:: Listed entries ::

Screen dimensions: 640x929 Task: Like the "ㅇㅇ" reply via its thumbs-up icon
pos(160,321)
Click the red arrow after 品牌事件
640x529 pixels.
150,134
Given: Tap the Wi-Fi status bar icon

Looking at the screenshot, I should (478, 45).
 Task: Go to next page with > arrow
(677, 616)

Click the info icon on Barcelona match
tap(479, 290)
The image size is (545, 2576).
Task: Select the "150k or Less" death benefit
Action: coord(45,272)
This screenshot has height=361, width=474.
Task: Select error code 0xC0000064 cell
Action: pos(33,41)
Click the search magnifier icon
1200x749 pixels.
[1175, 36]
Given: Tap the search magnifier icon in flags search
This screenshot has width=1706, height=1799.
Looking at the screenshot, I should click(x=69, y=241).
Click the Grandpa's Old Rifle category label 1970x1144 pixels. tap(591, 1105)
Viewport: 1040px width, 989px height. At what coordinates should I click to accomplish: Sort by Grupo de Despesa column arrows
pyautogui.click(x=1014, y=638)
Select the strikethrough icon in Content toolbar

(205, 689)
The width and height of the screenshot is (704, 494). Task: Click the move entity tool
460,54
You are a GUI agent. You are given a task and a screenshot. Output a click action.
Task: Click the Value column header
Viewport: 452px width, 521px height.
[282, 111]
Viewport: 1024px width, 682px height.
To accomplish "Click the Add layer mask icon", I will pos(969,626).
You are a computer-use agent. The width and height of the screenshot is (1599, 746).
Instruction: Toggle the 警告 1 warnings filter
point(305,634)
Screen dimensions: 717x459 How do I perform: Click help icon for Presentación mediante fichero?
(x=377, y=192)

:::

Each line of the data above should appear again in your answer, exactly as given.

Screen dimensions: 640x929 Task: Like the "ㅇㅇ" reply via its thumbs-up icon
pos(160,321)
Click the red arrow after 品牌事件
640x529 pixels.
150,134
Given: Tap the Wi-Fi status bar icon

Looking at the screenshot, I should (478, 45).
 Task: Go to next page with > arrow
(677, 616)

Click the info icon on Barcelona match
tap(479, 290)
The image size is (545, 2576).
Task: Select the "150k or Less" death benefit
Action: coord(45,272)
This screenshot has height=361, width=474.
Task: Select error code 0xC0000064 cell
Action: pos(33,41)
Click the search magnifier icon
1200x749 pixels.
[1175, 36]
Given: Tap the search magnifier icon in flags search
This screenshot has width=1706, height=1799.
Looking at the screenshot, I should click(x=69, y=241).
Click the Grandpa's Old Rifle category label 1970x1144 pixels. tap(591, 1105)
Viewport: 1040px width, 989px height. At what coordinates should I click to accomplish: Sort by Grupo de Despesa column arrows
pyautogui.click(x=1014, y=638)
Select the strikethrough icon in Content toolbar

(205, 689)
The width and height of the screenshot is (704, 494). Task: Click the move entity tool
460,54
You are a GUI agent. You are given a task and a screenshot. Output a click action.
Task: Click the Value column header
Viewport: 452px width, 521px height.
[282, 111]
Viewport: 1024px width, 682px height.
To accomplish "Click the Add layer mask icon", I will pos(969,626).
You are a computer-use agent. The width and height of the screenshot is (1599, 746).
Instruction: Toggle the 警告 1 warnings filter
point(305,634)
Screen dimensions: 717x459 How do I perform: Click help icon for Presentación mediante fichero?
(x=377, y=192)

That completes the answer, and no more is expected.